Zouzoune filait toujours, furieuse, dépitée, marmonnant d’une voix qu’enflait l’âpre rancune :

— Je veux bien y passer… Je suis toute prête… Mais avec quelqu’un qui soit plus gentil que ça… Pourvu que ce voyou n’ait pas trop déchiré mes nippes… Comment veut-on que j’aille l’offrir à quelqu’un, ma vertu, si je n’ai pas une culotte présentable à me coller sur le pétard !


iii


Ayant quitté l’atelier de couture, pour aller au magasin assortir du lacet, Zouzoune était restée absente un peu plus longtemps qu’il n’eût fallu, peut-être.

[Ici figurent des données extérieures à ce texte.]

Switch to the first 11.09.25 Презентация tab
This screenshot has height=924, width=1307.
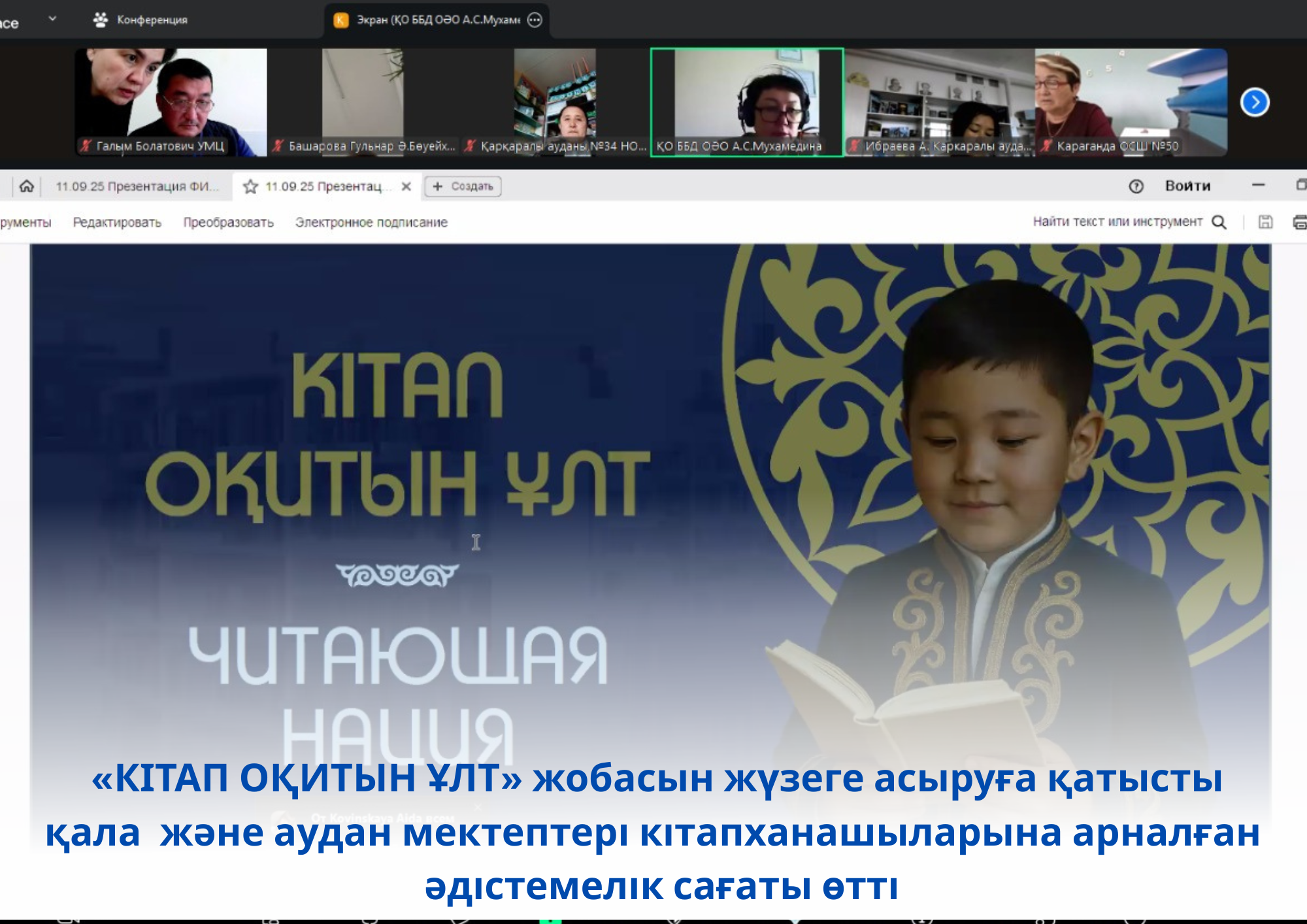(136, 187)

Rentrant enfin, la petite se glissa à sa place accoutumée, et, se remettant à faufiler un ourlet avec une machinale prestesse, elle souffla dans l’oreille de sa voisine, la vieille Héloïse Cumouille :

— Ma chère, c’est aujourd’hui que ça va sauter !

— Quoi ?… Le Panthéon ? interrogea l’autre.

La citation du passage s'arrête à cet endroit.